The simulation demonstrates how the small-world model approximates certain properties of the observed network. As shown in the table, the simulated network achieves a relatively short average path length, similar to that of the Les Misérables network, due to the introduction of random long-range ties. The clustering coefficient remains substantial, reflecting the model’s ability to preserve local neighborhood structure.

However, the degree distribution in the small-world model shown in remains relatively narrow, with most nodes having degrees close to the average. This limitation highlights that while the small-world model captures some global and local properties, it does not account for degree heterogeneity. The results show that the small-world model offers a useful structural middle ground between regular and fully random graphs but still lacks the full complexity observed in empirical networks.

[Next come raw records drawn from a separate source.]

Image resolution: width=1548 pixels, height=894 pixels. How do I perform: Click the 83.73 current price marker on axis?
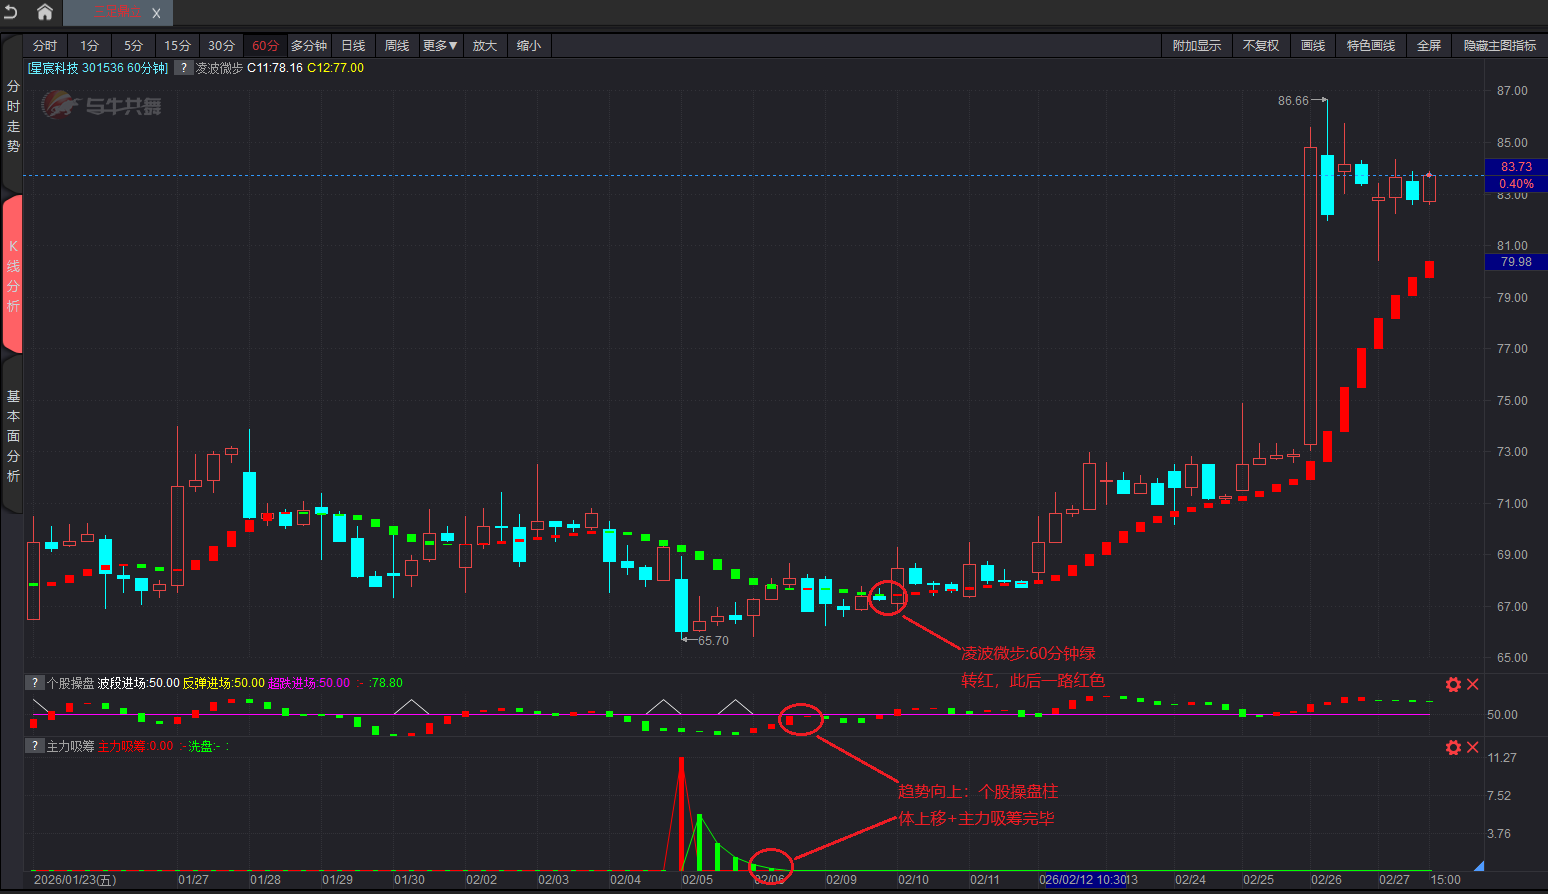tap(1516, 167)
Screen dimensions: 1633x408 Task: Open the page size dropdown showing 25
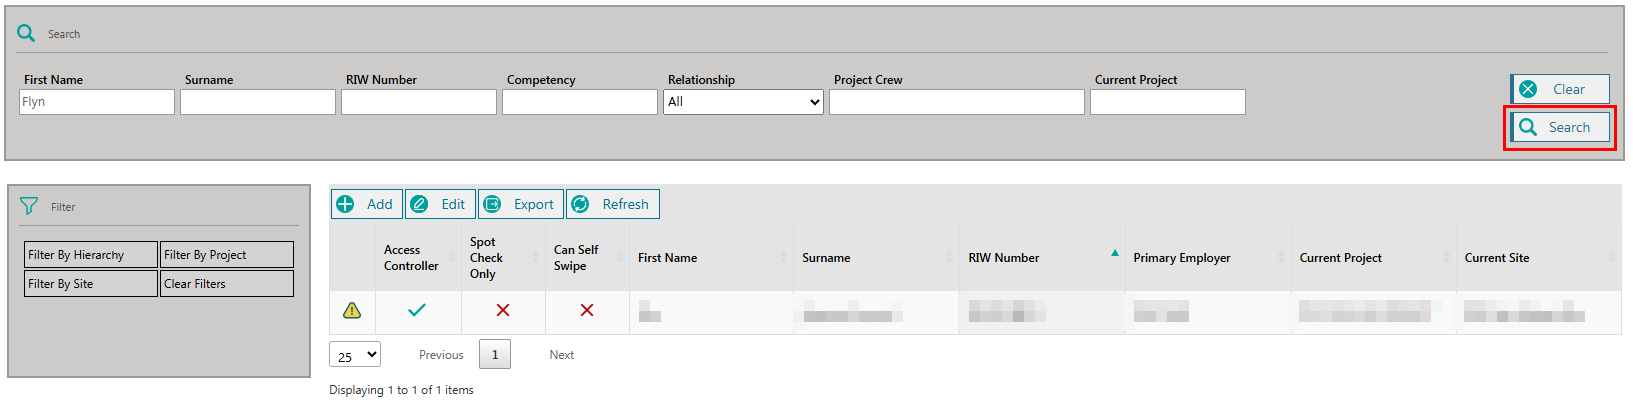pos(355,355)
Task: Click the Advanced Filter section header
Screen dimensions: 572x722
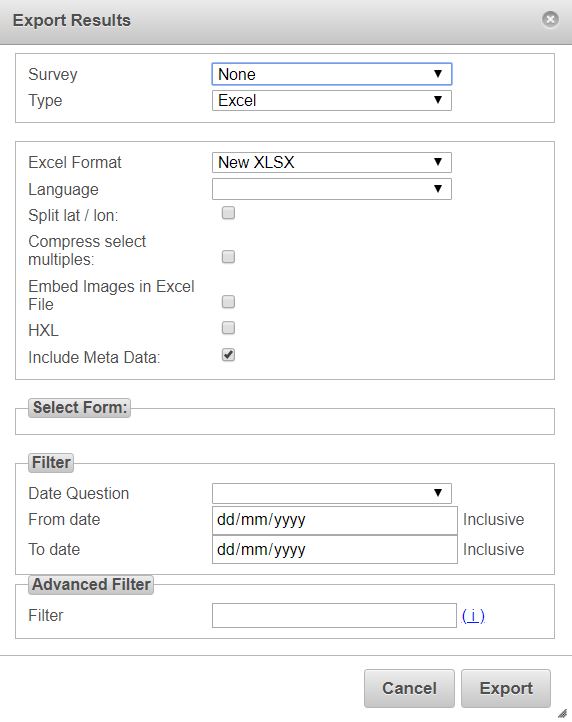Action: [91, 585]
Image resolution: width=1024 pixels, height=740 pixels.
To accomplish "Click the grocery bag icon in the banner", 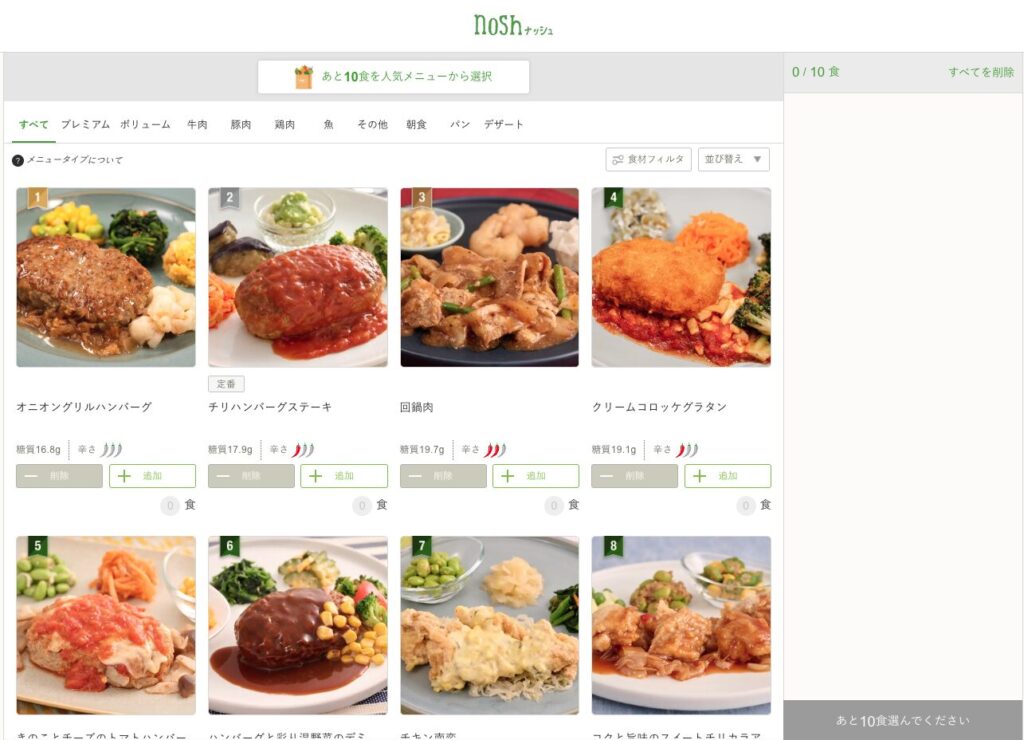I will click(304, 76).
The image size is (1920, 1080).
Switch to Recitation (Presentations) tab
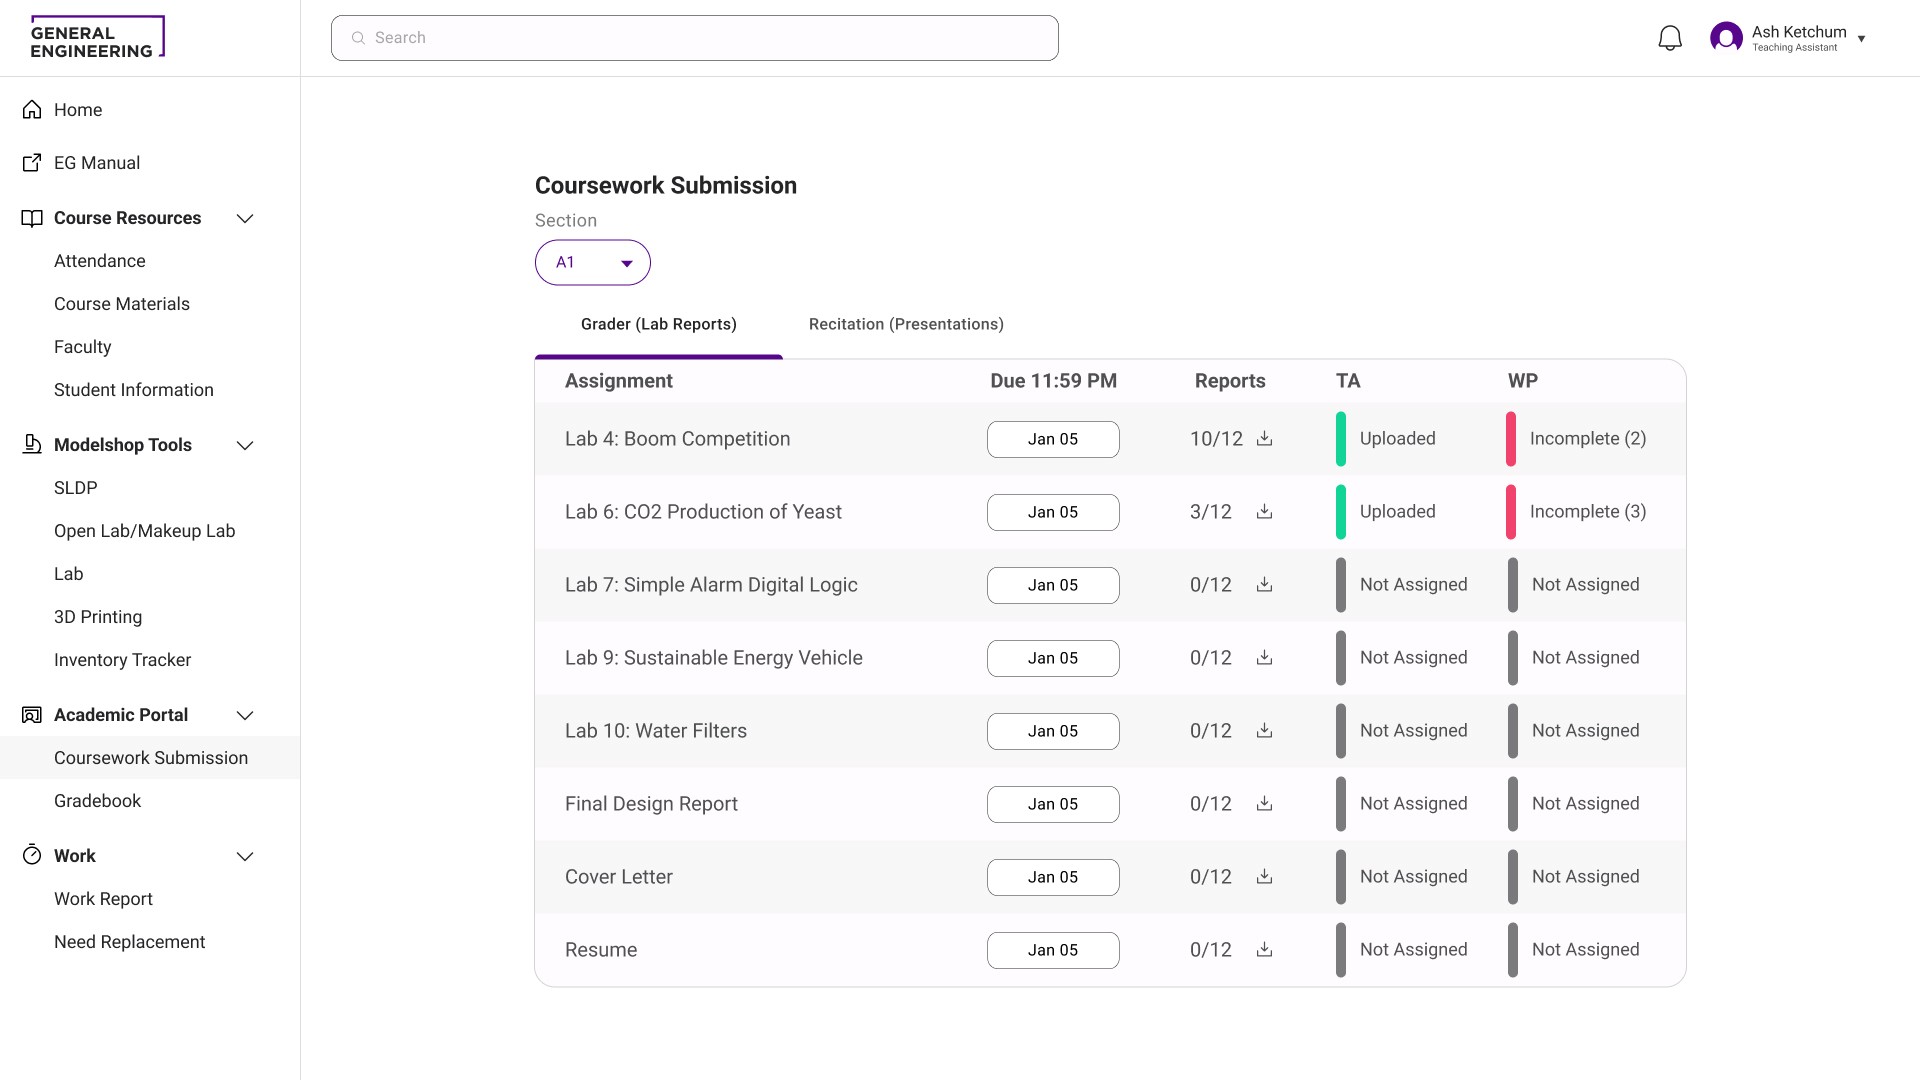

Note that the choice of the rewiring probability \(p\) in the small-world model is crucial, as it balances regularity and randomness. Small values of \(p\) (e.g., between 0.01 and 0.2) are typically chosen to introduce enough randomness to significantly reduce path lengths, while still preserving high clustering. If \(p\) is too low, the network remains overly regular; if \(p\) is too high, the network behaves like a random graph and loses its local structure. In practice, \(p\) is often selected empirically to achieve small-world characteristics (high clustering and short average path length) relative to the number of nodes and degree.

To illustrate how the small-world model transitions between regular and random structure, we simulate multiple networks with the same number of nodes as Les Misérables network with varying values of the rewiring probability \(p\) and track how two key properties (clustering and average path length) change. This helps identify a “sweet spot” for \(p\) where the network retains high clustering but achieves short global paths, capturing the essence of small-world structure. The results are shown in ?@fig-rewire.

The plot shows a sharp transition in network structure as \(p\) increases. At \(p = 0\), the network is a regular lattice: clustering is high, but average path length is long. As \(p\) increases slightly (e.g., \(p \approx 0.1\)), the average path length drops rapidly due to the introduction of long-range shortcuts, while clustering remains relatively high. This intermediate range is where small-world characteristics emerge.

As \(p\) approaches 1, the network becomes increasingly random (think \(G(n,p)\)): clustering drops off, and path length stabilizes at a low level. This demonstrates the trade-off between local cohesion and global efficiency controlled by the rewiring parameter \(p\).

Exercise

Choose a network of yourself and analyze and compare results using the three introduced random graph models.